__Extracted records__
________________
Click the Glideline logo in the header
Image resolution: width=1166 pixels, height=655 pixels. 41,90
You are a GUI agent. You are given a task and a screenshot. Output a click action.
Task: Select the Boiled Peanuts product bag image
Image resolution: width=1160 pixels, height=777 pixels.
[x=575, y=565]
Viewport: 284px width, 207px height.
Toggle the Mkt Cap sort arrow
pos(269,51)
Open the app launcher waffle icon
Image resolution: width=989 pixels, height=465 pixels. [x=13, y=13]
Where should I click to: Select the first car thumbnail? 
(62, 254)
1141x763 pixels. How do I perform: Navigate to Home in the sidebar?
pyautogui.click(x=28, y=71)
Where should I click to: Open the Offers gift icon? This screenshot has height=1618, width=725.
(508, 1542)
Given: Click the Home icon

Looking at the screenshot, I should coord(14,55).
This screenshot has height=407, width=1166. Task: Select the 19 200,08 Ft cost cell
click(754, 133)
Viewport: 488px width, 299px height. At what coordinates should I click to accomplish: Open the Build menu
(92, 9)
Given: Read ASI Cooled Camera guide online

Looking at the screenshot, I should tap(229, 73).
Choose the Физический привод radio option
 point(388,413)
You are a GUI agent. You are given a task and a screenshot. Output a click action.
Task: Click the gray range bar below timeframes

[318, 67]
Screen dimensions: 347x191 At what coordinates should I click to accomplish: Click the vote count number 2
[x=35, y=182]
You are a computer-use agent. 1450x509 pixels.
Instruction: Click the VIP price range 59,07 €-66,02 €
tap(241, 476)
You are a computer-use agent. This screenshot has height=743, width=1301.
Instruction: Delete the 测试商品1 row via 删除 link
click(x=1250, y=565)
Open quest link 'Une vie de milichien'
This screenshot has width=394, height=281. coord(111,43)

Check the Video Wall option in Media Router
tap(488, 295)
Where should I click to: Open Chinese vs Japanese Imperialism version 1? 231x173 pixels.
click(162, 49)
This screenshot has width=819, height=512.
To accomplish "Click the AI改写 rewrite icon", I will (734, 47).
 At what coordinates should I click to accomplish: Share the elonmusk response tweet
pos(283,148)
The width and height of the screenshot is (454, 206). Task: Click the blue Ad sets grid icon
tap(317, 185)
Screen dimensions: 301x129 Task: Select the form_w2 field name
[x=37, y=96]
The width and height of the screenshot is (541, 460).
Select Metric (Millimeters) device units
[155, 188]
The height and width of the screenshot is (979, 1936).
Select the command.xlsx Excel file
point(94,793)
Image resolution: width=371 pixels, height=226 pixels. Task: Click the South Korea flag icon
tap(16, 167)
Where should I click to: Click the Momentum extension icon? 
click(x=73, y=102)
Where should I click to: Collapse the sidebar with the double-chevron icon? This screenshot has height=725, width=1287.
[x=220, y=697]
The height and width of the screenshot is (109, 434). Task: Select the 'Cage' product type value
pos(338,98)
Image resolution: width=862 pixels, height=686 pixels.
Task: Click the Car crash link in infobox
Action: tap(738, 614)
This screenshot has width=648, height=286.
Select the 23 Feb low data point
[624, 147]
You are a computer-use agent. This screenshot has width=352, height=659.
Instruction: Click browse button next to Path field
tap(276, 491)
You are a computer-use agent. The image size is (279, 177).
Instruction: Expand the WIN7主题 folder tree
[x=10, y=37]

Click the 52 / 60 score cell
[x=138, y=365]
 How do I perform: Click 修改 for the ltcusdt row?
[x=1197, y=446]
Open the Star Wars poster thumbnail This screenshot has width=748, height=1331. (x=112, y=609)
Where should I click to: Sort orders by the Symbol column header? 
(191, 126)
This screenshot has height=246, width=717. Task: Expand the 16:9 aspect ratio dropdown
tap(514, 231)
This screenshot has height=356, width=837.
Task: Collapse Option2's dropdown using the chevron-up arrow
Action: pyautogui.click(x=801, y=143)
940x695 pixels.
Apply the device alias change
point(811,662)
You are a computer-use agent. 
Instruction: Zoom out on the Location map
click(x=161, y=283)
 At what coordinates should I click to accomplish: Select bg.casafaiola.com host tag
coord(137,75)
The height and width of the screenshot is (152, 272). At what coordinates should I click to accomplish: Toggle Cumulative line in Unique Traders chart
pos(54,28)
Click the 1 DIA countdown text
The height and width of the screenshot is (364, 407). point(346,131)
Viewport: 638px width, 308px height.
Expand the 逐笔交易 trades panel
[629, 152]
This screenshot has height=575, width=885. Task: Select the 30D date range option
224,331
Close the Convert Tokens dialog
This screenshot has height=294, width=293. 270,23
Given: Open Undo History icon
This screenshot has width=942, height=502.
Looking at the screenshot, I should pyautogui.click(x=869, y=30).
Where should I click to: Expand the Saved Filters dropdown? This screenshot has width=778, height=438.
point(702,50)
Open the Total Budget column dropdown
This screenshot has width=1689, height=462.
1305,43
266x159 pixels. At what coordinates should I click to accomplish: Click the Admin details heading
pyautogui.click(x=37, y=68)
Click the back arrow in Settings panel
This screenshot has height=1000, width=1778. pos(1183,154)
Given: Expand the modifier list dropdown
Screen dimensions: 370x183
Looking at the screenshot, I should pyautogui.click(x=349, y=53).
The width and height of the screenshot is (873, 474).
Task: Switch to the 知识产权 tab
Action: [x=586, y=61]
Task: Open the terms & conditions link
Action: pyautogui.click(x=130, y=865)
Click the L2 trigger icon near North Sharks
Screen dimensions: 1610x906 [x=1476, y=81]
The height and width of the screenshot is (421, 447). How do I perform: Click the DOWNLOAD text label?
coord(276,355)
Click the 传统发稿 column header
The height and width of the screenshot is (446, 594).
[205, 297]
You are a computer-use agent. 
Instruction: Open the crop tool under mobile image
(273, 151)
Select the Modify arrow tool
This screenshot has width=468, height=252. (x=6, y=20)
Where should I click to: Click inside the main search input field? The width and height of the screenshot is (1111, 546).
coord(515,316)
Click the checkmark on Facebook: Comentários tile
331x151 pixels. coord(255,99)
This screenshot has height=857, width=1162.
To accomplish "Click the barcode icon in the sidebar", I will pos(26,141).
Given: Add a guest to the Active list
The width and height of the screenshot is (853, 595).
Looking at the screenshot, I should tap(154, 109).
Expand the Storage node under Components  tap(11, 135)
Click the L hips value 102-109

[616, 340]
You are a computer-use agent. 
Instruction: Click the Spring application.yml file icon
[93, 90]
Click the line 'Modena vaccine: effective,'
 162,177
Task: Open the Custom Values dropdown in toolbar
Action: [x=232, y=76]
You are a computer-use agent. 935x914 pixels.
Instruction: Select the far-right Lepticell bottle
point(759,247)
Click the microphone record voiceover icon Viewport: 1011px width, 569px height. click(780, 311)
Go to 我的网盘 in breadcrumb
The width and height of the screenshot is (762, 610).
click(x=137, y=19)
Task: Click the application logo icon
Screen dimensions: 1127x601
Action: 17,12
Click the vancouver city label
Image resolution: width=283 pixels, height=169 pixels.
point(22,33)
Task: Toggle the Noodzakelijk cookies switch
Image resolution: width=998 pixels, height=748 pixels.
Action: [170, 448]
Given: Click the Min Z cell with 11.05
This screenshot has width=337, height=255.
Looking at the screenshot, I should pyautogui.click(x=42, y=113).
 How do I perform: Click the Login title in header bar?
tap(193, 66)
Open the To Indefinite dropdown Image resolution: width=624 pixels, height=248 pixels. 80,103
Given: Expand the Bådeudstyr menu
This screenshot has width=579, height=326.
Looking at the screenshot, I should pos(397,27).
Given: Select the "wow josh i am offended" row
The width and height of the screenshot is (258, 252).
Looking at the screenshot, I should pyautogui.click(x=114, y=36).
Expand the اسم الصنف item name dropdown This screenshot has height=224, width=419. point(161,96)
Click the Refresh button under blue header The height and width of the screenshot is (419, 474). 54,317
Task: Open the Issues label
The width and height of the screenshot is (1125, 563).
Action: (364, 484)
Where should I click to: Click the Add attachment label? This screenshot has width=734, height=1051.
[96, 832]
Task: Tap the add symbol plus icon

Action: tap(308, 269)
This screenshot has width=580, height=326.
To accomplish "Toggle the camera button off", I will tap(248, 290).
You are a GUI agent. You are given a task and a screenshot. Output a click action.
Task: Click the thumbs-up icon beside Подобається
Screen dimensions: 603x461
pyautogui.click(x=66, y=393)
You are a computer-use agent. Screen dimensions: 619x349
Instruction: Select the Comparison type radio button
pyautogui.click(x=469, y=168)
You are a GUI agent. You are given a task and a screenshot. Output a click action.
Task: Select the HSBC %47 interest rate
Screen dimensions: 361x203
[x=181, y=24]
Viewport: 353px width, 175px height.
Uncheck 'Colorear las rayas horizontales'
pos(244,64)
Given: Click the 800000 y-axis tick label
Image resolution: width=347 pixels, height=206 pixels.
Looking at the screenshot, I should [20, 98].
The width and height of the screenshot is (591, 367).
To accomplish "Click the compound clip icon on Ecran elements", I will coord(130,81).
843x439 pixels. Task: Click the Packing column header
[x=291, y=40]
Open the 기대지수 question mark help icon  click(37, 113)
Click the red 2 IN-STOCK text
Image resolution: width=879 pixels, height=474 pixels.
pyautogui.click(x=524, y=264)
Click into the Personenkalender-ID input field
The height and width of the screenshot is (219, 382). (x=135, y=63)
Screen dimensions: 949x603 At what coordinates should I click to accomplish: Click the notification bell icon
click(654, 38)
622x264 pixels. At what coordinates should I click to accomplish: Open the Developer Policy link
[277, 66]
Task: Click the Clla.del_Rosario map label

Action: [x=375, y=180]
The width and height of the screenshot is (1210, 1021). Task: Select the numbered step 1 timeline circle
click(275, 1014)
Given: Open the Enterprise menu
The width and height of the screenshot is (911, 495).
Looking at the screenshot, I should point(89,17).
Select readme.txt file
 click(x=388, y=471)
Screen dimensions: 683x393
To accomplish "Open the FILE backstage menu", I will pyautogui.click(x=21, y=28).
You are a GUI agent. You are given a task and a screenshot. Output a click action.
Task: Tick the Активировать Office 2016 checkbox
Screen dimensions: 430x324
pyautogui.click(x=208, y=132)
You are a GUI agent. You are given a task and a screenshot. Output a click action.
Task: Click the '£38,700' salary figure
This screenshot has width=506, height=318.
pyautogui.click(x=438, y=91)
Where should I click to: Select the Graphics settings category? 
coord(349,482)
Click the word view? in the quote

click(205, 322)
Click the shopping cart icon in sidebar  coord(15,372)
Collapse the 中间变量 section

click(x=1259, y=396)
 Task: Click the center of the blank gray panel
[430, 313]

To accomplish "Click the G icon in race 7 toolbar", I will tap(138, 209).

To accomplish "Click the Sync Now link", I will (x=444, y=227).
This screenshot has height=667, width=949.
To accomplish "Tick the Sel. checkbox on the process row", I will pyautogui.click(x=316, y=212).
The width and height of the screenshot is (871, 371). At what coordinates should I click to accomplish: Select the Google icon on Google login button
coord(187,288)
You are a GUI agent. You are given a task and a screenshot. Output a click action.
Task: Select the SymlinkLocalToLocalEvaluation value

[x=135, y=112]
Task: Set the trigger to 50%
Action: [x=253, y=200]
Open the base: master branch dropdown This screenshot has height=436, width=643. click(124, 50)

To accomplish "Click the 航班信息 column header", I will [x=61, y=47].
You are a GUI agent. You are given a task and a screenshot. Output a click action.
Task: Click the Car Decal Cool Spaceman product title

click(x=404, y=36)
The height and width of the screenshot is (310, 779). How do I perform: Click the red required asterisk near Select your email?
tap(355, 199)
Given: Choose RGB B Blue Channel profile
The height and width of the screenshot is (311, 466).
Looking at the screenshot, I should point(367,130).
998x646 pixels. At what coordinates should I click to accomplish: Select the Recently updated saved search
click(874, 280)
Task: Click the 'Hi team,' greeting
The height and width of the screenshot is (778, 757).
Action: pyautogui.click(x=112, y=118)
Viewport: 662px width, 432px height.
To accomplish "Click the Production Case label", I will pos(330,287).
________________
__Aim of the task__
Give exactly, and nothing besides, the lines from the one in which "The height and width of the screenshot is (311, 466)." occurs through the end of the records.

__Written response__
The height and width of the screenshot is (311, 466).
Looking at the screenshot, I should point(367,130).
998x646 pixels. At what coordinates should I click to accomplish: Select the Recently updated saved search
click(874, 280)
Task: Click the 'Hi team,' greeting
The height and width of the screenshot is (778, 757).
Action: pyautogui.click(x=112, y=118)
Viewport: 662px width, 432px height.
To accomplish "Click the Production Case label", I will pos(330,287).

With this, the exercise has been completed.